5.4. Limitations and Scope of Evaluation
The evaluation presented in this study focuses on demonstrating the end-to-end feasibility and performance behavior of the proposed multicluster orchestration architecture under increasing event workloads. We acknowledge that the experimental comparison between single-cluster and multicluster configurations does not include a capacity-matched baseline, such as a vertically scaled single cluster with equivalent total resources. As a result, improvements in stability and success rate may be influenced both by distributed orchestration and by increased aggregate system capacity.
Furthermore, the workload was generated through controlled HTTP webhook injections to emulate smart-city-inspired scenarios rather than using real-world IoT traces. Therefore, the results should be interpreted as an experimental validation of architectural scalability trends rather than a definitive real-world deployment study. Future work will include capacity-isolated comparisons, burst-pattern modeling, and real-world workload traces to further strengthen causal attribution and external validity.
6. Conclusions
In this study, we designed and implemented a distributed event-driven Function as a Service (FaaS) orchestration platform that overcomes the scalability and reliability limitations of traditional single-cluster serverless environments. The proposed system integrates Argo Events, Argo Workflows, and Knative Serving on top of a Karmada-based multicluster management framework, enabling the automatic generation and management of EventSource, Sensor, WorkflowTemplate, Knative Service, and PropagationPolicy resources through a single user-defined Custom Resource. Furthermore, a Prometheus based PlacementDecision Controller continuously collects and normalizes CPU and memory utilization metrics from each cluster, computes resource scores, and dynamically assigns the event processing pipeline to the most suitable cluster. Experimental results indicate that the proposed multicluster orchestration approach can improve load distribution and maintain higher workflow success rates under increasing event loads compared to the evaluated single-cluster baseline.

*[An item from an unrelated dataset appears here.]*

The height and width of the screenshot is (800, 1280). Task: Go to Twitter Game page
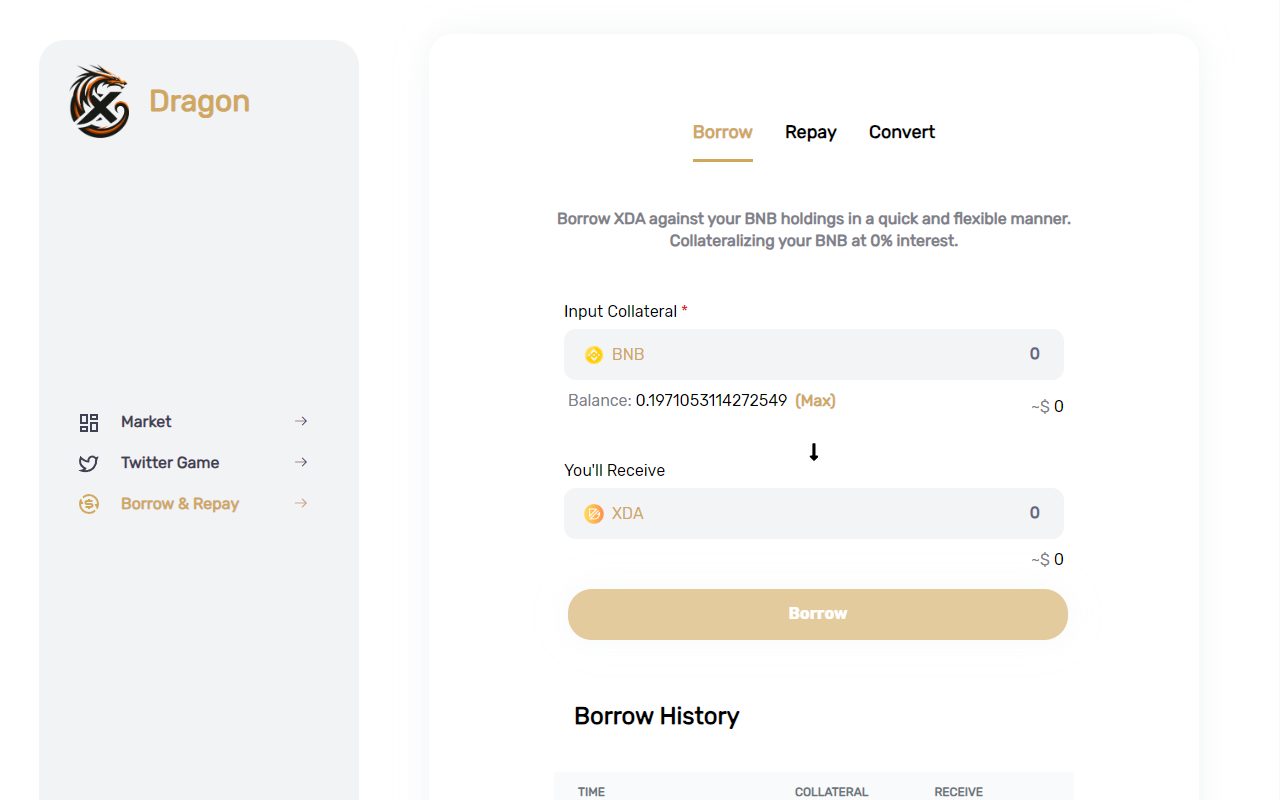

For future work, we plan to reduce inter cluster communication latency by adopting Cilium Global Service- or Istio Ambient Mesh-based communication optimization, and to improve placement accuracy using AI-driven scoring models. We also aim to strengthen multicluster event delivery reliability and fault tolerance by incorporating message replication (Mirror/Source) and Leaf-node mechanisms into the distributed event bus. Overall, this research presents an architectural direction that significantly improves automation, scalability, and resilience in event-driven serverless systems deployed across multicluster environments, and it offers strong potential for IoT, smart city, and real-time AI applications that require robust distributed event processing.